I would love to be a fly-on-the-wall at some of their meetings when someone says “So we are going to do data collection on minors without parental consent now” and all the developers just say “great I’ll code that up straight away”. Like is there no dissent at all? Is there no one at all who says “guys this is not OK”?
There's some powerful dissonance going on. I once interviewed an engineer. We spent a good 15m of the hour-long interview talking about the moral implications of social networking, the potential for powerful technology to cause harm, and what a developer's imperatives were. He was completely on the "side of right" - must use powers for good, data harvesting is bad, Facebook is an immoral business etc.
He turned down our offer to take a job building a data analytics platform at Facebook. "Oh it was just too exciting tech not to work on."
Facebook officially prohibits users younger than 13, mainly because US law has a lot of special requirements for children under that age ( https://en.wikipedia.org/wiki/Children%27s_Online_Privacy_Pr... ). I’m sure the app doesn’t have any special age-based code because if someone has a Facebook account, they’ve already told Facebook they’re 13 or older.
Amazonians reading this: I'd like to know how often does it cause someone to rethink their proposal when you use the magic words "disagree and commit"? Does it ever happen?
I mean consider this scenario: A, B, C, D, E are in a meeting to discuss a new project that A has planned.

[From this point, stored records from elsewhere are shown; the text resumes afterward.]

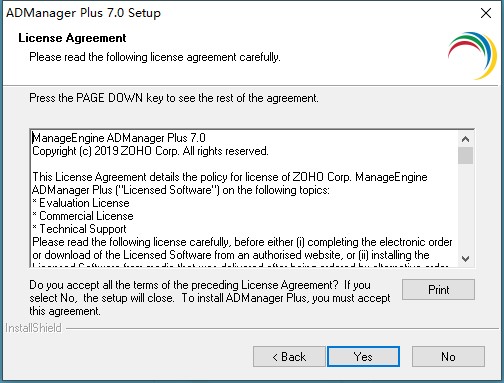Image resolution: width=504 pixels, height=383 pixels.
Task: Click the license scrollbar down arrow
Action: point(466,258)
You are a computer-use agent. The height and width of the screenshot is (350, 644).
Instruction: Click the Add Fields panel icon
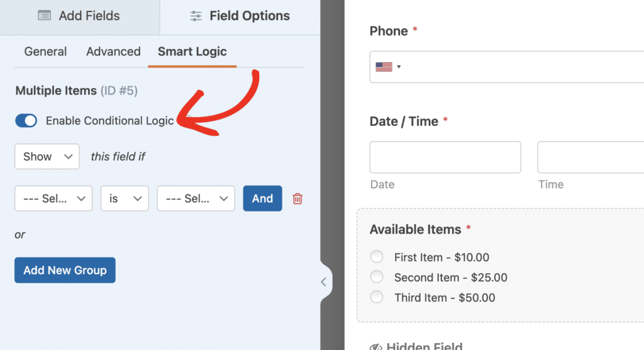[44, 16]
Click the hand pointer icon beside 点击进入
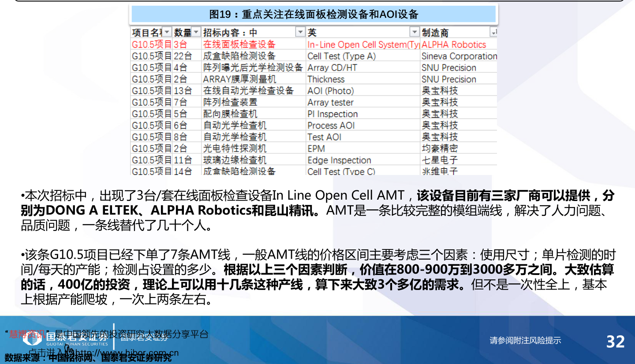Viewport: 635px width, 364px height. click(69, 351)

D and E like the idea. B is not committed either way. C says they can't see the project being a good thing but uses the magic words "disagree and commit". How often does it cause A to go back and say ok maybe my idea was not good?
In reality it's more like 'agree and submit' to the manager/pm making the proposal. Don't want to do the work because you find it goes against morals or personal beliefs? That's fine, they'll pivot you out of the company real quick.

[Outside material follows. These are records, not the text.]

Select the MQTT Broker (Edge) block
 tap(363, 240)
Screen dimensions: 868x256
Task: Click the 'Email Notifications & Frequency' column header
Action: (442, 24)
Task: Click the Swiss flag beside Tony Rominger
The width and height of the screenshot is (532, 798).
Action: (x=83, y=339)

There is an assumption that developers "knew" how the code being implemented is going to be used. In a big company like FB, as an IC or team, the context under which code gets developed may be far removed from how it gets used. I can imagine a scenario where someone developed this code for testing FB app on devices, another engineer had similar need and morphed it into different product etc.
The solution to these problems is oversight from security, compliance, and privacy on all systems dealing with consumer information, and having privacy education for all employees on regular basis. GDPR is a step in that direction.
Turns out a lot of people are willing to be unethical for a lot of money. If you can convince people to murder people and render them down to soap you can probably convince people to build spyware. You can even pretend that such data will never be used in a prejudicial fashion say to deny people employment in the future based on some social score.
Come on guys we just want to build a better ad what could possibly go wrong!